Start of Block

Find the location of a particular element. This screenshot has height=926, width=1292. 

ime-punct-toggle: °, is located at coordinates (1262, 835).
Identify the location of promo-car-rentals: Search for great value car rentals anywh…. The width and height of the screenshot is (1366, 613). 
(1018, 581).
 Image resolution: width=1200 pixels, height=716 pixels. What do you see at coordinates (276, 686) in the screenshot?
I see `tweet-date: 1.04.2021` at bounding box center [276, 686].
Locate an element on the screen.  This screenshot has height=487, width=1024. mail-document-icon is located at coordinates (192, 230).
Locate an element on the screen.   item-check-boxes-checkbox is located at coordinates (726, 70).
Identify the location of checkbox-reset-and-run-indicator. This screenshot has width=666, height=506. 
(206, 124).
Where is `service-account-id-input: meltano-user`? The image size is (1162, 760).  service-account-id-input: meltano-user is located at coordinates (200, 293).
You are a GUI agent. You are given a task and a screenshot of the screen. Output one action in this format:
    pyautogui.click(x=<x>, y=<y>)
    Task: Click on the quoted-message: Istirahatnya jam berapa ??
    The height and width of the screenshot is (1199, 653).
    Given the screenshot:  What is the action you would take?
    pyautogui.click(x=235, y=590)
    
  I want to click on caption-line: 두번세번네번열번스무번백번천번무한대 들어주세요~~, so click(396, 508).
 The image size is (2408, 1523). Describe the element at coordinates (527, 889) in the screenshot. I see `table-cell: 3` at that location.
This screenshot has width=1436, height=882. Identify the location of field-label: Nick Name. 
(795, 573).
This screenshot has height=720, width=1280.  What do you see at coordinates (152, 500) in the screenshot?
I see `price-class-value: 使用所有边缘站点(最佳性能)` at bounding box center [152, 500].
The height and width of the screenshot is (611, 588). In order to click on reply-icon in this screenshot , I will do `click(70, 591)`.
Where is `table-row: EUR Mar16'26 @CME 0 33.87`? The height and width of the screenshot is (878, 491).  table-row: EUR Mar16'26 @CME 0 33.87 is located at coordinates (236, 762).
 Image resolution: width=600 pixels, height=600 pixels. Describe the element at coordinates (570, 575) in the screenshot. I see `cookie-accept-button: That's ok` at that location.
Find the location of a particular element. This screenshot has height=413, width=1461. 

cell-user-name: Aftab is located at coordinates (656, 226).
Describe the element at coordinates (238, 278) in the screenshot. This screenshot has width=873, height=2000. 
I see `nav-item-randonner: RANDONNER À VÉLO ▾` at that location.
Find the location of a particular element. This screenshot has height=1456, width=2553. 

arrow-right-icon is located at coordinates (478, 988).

End of Block

[TRY IT] Reproduce all of the data above word for word, line by line, with nothing added or changed.

[ANSWER TO THE PROBLEM]
Find the location of a particular element. This screenshot has height=926, width=1292. 

ime-punct-toggle: °, is located at coordinates (1262, 835).
Identify the location of promo-car-rentals: Search for great value car rentals anywh…. The width and height of the screenshot is (1366, 613). 
(1018, 581).
 Image resolution: width=1200 pixels, height=716 pixels. What do you see at coordinates (276, 686) in the screenshot?
I see `tweet-date: 1.04.2021` at bounding box center [276, 686].
Locate an element on the screen.  This screenshot has height=487, width=1024. mail-document-icon is located at coordinates (192, 230).
Locate an element on the screen.   item-check-boxes-checkbox is located at coordinates (726, 70).
Identify the location of checkbox-reset-and-run-indicator. This screenshot has width=666, height=506. 
(206, 124).
Where is `service-account-id-input: meltano-user`? The image size is (1162, 760).  service-account-id-input: meltano-user is located at coordinates (200, 293).
You are a GUI agent. You are given a task and a screenshot of the screen. Output one action in this format:
    pyautogui.click(x=<x>, y=<y>)
    Task: Click on the quoted-message: Istirahatnya jam berapa ??
    The height and width of the screenshot is (1199, 653).
    Given the screenshot:  What is the action you would take?
    pyautogui.click(x=235, y=590)
    
  I want to click on caption-line: 두번세번네번열번스무번백번천번무한대 들어주세요~~, so click(396, 508).
 The image size is (2408, 1523). Describe the element at coordinates (527, 889) in the screenshot. I see `table-cell: 3` at that location.
This screenshot has width=1436, height=882. Identify the location of field-label: Nick Name. 
(795, 573).
This screenshot has height=720, width=1280.  What do you see at coordinates (152, 500) in the screenshot?
I see `price-class-value: 使用所有边缘站点(最佳性能)` at bounding box center [152, 500].
The height and width of the screenshot is (611, 588). In order to click on reply-icon in this screenshot , I will do `click(70, 591)`.
Where is `table-row: EUR Mar16'26 @CME 0 33.87`? The height and width of the screenshot is (878, 491).  table-row: EUR Mar16'26 @CME 0 33.87 is located at coordinates (236, 762).
 Image resolution: width=600 pixels, height=600 pixels. Describe the element at coordinates (570, 575) in the screenshot. I see `cookie-accept-button: That's ok` at that location.
Find the location of a particular element. This screenshot has height=413, width=1461. 

cell-user-name: Aftab is located at coordinates (656, 226).
Describe the element at coordinates (238, 278) in the screenshot. This screenshot has width=873, height=2000. 
I see `nav-item-randonner: RANDONNER À VÉLO ▾` at that location.
Find the location of a particular element. This screenshot has height=1456, width=2553. 

arrow-right-icon is located at coordinates (478, 988).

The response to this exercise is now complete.